Je chronique à nouveau un livre de Nastassja Martin ici. Deux raisons pour cette réitération : bien sûr le fait que ces deux livres comptent particulièrement pour moi, mais aussi le sentiment que cette seconde note de lecture est une sorte de continuation de la première, et l’occasion de mieux exprimer ce qui m’importe dans le traitement littéraire des relations entre humains et animaux ou plus généralement avec des entités que nous pouvons reconnaître comme des sortes de personnes.
Dans la première note, portant sur le livre issu de la thèse d’anthropologie de Nastassja Martin, j’écrivais ceci :
…j’ai lu tout le livre comme un texte littéraire, même les parties où elle décortique de la façon la plus méthodique possible ce qu’elle observe. Et ce ne fut pas en vain, car ils sont nombreux les passages où, au détour d’une phrase, elle montre ce qu’elle pourrait faire dans ce registre…

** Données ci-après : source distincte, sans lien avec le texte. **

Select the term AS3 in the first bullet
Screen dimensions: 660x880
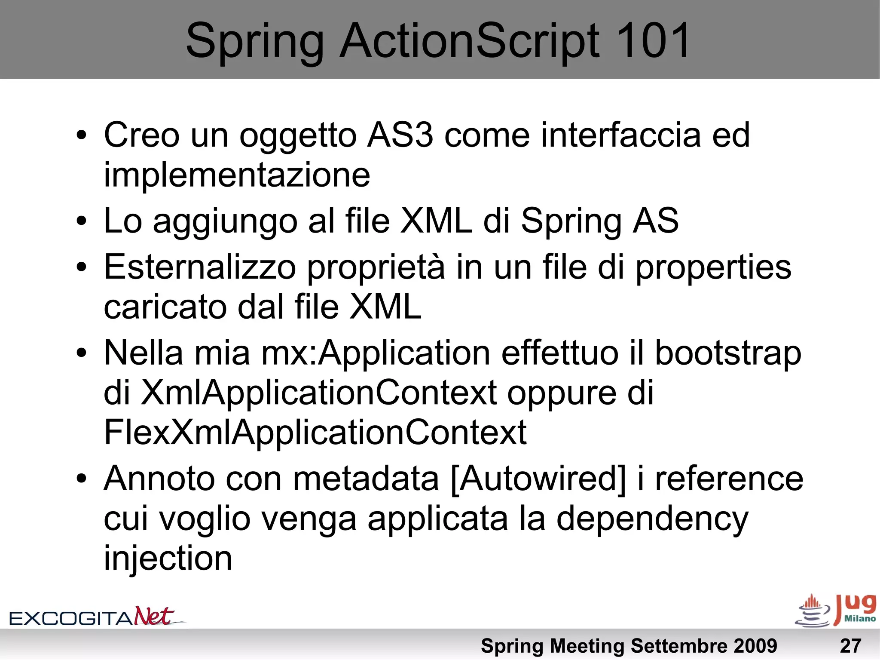(x=400, y=135)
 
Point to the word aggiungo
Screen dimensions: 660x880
(x=225, y=221)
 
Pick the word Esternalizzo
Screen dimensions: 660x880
(x=200, y=267)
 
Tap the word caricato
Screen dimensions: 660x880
(x=165, y=307)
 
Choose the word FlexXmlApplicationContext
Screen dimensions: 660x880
(x=315, y=432)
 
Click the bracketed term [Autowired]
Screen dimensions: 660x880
(x=538, y=479)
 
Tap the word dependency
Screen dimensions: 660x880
(x=652, y=519)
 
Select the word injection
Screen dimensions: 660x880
(x=168, y=558)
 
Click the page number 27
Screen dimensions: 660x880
(x=850, y=646)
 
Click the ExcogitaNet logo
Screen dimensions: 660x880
(x=97, y=617)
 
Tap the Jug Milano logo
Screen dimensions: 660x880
(x=836, y=611)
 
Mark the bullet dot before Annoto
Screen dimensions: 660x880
(x=82, y=479)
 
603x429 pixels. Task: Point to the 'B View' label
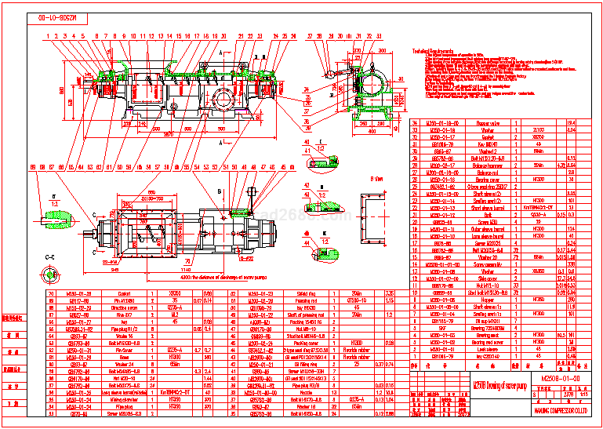(380, 180)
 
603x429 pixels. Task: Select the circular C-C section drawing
(52, 274)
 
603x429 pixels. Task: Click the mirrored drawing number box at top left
(59, 16)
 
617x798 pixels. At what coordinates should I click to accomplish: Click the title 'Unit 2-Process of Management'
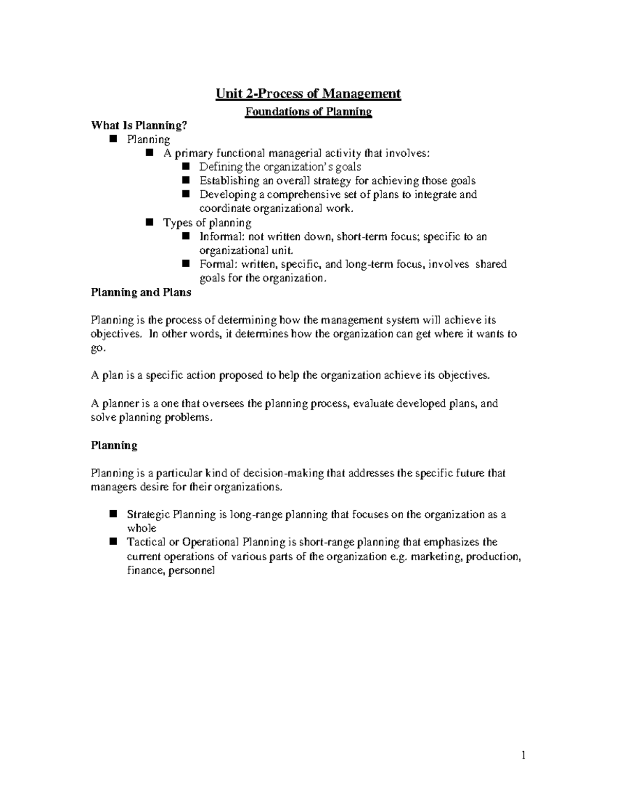(x=308, y=94)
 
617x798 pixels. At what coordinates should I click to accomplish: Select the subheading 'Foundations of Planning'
(x=308, y=112)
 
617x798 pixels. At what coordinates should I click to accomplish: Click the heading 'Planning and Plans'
(x=141, y=292)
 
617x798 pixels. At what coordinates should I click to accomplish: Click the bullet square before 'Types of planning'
(x=150, y=222)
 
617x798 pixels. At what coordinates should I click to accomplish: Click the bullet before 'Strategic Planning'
(x=114, y=514)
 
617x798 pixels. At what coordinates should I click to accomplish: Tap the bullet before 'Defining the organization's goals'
(x=186, y=166)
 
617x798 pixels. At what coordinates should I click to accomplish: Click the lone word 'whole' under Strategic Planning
(x=141, y=528)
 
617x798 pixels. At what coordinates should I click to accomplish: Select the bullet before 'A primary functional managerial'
(x=150, y=153)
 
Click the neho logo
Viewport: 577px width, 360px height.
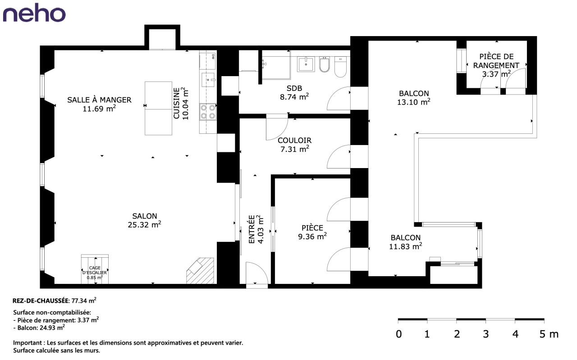34,13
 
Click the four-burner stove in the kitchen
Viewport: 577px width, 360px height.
208,112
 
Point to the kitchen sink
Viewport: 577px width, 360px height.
208,80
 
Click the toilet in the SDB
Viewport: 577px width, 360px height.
340,67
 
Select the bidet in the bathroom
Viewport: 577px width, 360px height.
324,64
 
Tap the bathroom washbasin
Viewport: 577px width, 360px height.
306,64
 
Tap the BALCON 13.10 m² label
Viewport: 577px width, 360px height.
414,98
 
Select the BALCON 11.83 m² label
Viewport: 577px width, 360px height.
405,242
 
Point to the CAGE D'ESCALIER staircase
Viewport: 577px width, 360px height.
95,269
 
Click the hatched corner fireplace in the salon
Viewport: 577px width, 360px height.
200,271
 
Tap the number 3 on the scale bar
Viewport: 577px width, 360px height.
485,334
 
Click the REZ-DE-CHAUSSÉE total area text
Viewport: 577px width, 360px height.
55,300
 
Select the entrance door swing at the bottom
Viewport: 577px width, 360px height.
257,273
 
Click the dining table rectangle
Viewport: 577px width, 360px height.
158,108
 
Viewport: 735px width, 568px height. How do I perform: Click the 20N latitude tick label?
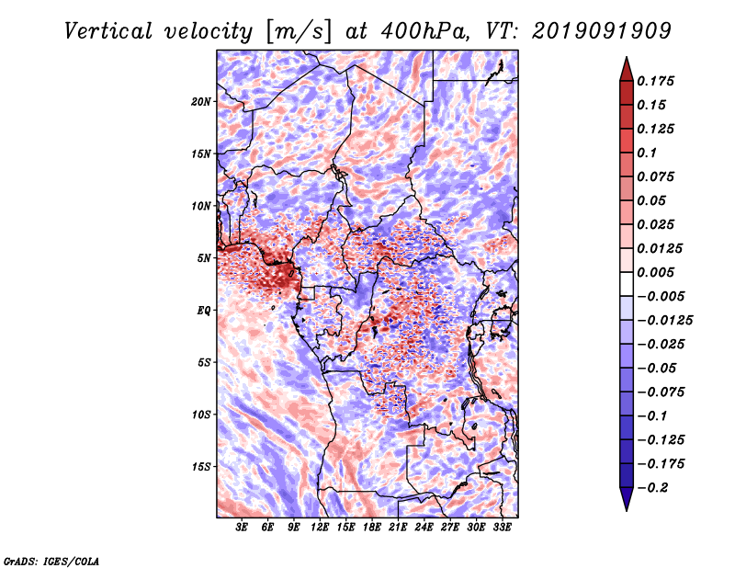pyautogui.click(x=201, y=102)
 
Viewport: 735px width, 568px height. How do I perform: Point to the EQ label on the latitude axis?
pyautogui.click(x=203, y=311)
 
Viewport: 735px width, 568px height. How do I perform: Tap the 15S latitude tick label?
pyautogui.click(x=201, y=467)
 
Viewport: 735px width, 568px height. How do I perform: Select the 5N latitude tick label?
pyautogui.click(x=204, y=258)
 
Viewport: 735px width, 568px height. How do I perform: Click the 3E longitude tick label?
pyautogui.click(x=242, y=528)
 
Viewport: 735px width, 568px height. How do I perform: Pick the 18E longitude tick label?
pyautogui.click(x=372, y=528)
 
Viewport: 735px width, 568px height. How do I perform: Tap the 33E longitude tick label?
pyautogui.click(x=502, y=528)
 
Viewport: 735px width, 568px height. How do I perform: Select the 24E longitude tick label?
pyautogui.click(x=424, y=528)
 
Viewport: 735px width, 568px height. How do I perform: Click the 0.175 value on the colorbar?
pyautogui.click(x=655, y=81)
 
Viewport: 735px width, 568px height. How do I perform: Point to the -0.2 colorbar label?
pyautogui.click(x=652, y=488)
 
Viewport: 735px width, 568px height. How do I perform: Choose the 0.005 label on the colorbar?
pyautogui.click(x=655, y=272)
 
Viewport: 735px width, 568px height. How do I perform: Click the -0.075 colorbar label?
pyautogui.click(x=661, y=392)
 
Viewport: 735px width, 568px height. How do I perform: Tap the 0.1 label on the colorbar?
pyautogui.click(x=647, y=153)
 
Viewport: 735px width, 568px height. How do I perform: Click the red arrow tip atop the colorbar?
pyautogui.click(x=627, y=57)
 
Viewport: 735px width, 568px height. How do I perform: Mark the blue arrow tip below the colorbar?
pyautogui.click(x=627, y=510)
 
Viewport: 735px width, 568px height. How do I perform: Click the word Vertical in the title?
pyautogui.click(x=107, y=31)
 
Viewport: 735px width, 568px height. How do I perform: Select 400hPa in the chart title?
pyautogui.click(x=425, y=31)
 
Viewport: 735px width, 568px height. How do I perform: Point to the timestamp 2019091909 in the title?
pyautogui.click(x=602, y=31)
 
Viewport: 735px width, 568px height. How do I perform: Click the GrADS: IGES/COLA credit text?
pyautogui.click(x=51, y=562)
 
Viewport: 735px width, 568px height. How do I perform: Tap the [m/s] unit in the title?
pyautogui.click(x=299, y=32)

C’est dire le bonheur que j’ai eu à découvrir en Croire aux Fauves la preuve qu’elle avait suivi ce chemin que sans doute elle avait déjà l’intention de parcourir. Mais Croire aux fauves n’est pas un roman, c’est un récit, et le récit d’une rencontre violente avec une personne-ours, des séquelles de cette violence (l’ours n’en est pas sorti indemne non plus), de ce qu’elle a dû traverser pour renaître comme une autre personne et pourtant la même. Pourtant la même parce que dans les mots des Évènes du Kamtchatka, elle était déjà mathukha (ourse humaine) et qu’après la rencontre elle va devenir miedka (moitié-moitié femme et ourse). J’écris dans le train de retour des Pyrénées, terre d’adoption, où les rencontres entre ours, brebis et bergers se font sous le signe d’une autre violence. Ces derniers temps, certains ours sont saisis d’une fureur qui paraît folle, ils tuent les brebis en masse, directement ou en les poursuivant jusqu’à ce qu’elles sautent des barres rocheuses, ils défigurent les vaches en les griffant sauvagement. Ces ours ont subi eux-mêmes une violence que les commentateurs négligent, celle d’avoir été transplantés de Slovénie dans les Pyrénées. Les bergers espagnols disent que les Slovènes ont envoyé en France des ours violents, semblables au lion qui tue trop de vaches et qu’il faut chasser dans La chasse au lion à l’arc de Jean Rouch. Mais je pencherais plutôt pour le traumatisme de la transplantation, de la perte du territoire, d’ailleurs ils parcourent dans les Pyrénées des distances très inhabituelles et erratiques.